Antonio Hueber, in arte Tony Boy, ha lasciato il carcere di San Vittore per andare ai domiciliari nella casa dei genitori a Padova. Lo ha deciso la gip di Milano Chiara Valori, che ha convalidato l’arresto del 26enne, avvenuto il 22 agosto, riconoscendo però solo l’accusa legata al possesso di un’arma clandestina e non quella di spaccio di droga.

Il trapper, seguito da un milione di follower e con circa 2,7 milioni di ascoltatori mensili su Spotify, era stato fermato con una pistola Beretta calibro 6.35 con matricola abrasa e con una quantità di stupefacenti – poco meno di quattro grammi di cocaina e circa dieci di hashish e marijuana – che la giudice ha ritenuto compatibile con l’uso personale. Per questo motivo non è stata applicata alcuna misura cautelare sul fronte dello spaccio. Per il possesso dell’arma, invece, l’accusa con la pm Sara Ombra, aveva chiesto il carcere.

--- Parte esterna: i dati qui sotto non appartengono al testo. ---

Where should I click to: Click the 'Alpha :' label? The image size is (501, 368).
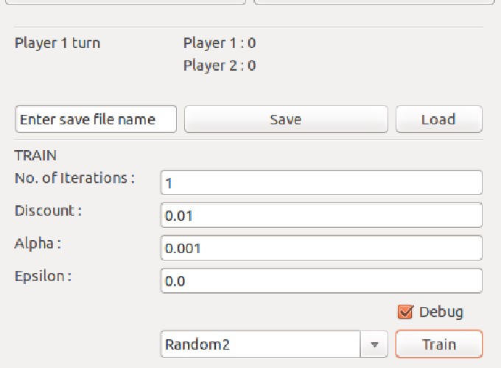pos(38,244)
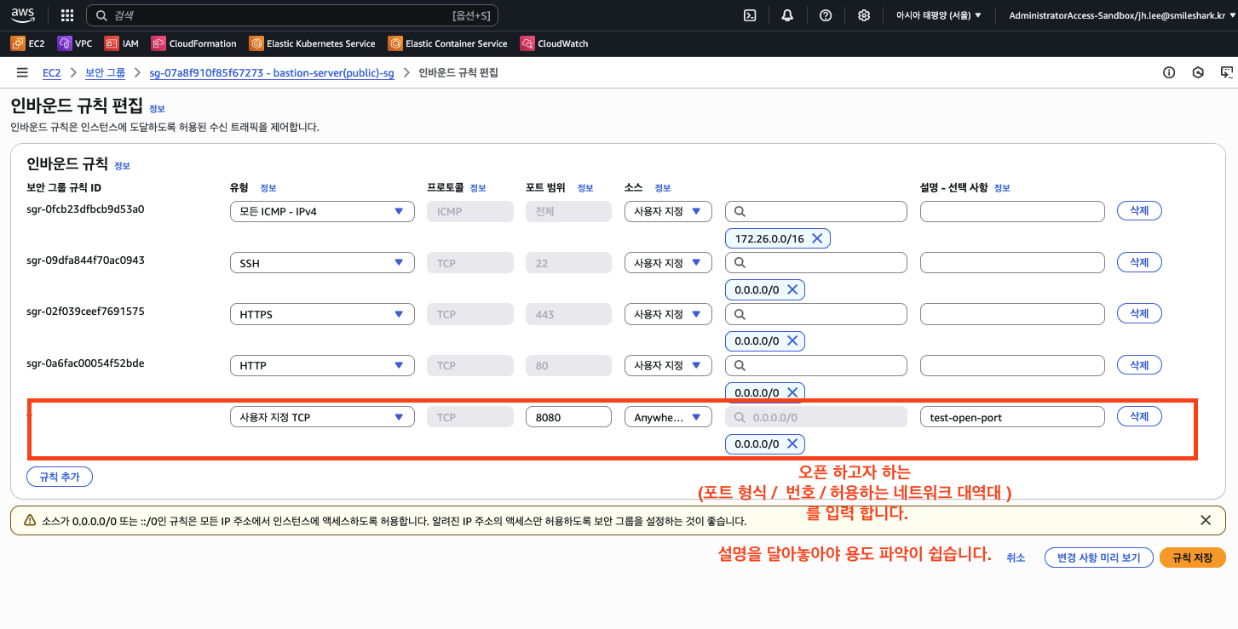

Nell’interrogatorio, assistito dall’avvocato Niccolò Vecchioni, Hueber ha raccontato di essersi procurato la pistola illegalmente pagandola “in Bitcoin per un equivalente di 300, 400 euro. Ma di non averla mai utilizzata: “L’ho acquistata io in un gruppo Telegram da cui acquisto anche la chetamina”. Le 48 munizioni trovate nella sua abitazione sarebbero invece di diversa provenienza: alcune acquistate insieme alla pistola, altre comprate per un video musicale “che poi non è mai stato pubblicato”. Tony Boy ha giustificato l’acquisto dell’arma con la paura di nuovi furti in casa, riferendosi in particolare a un episodio che avrebbe subito lo scorso 10 marzo.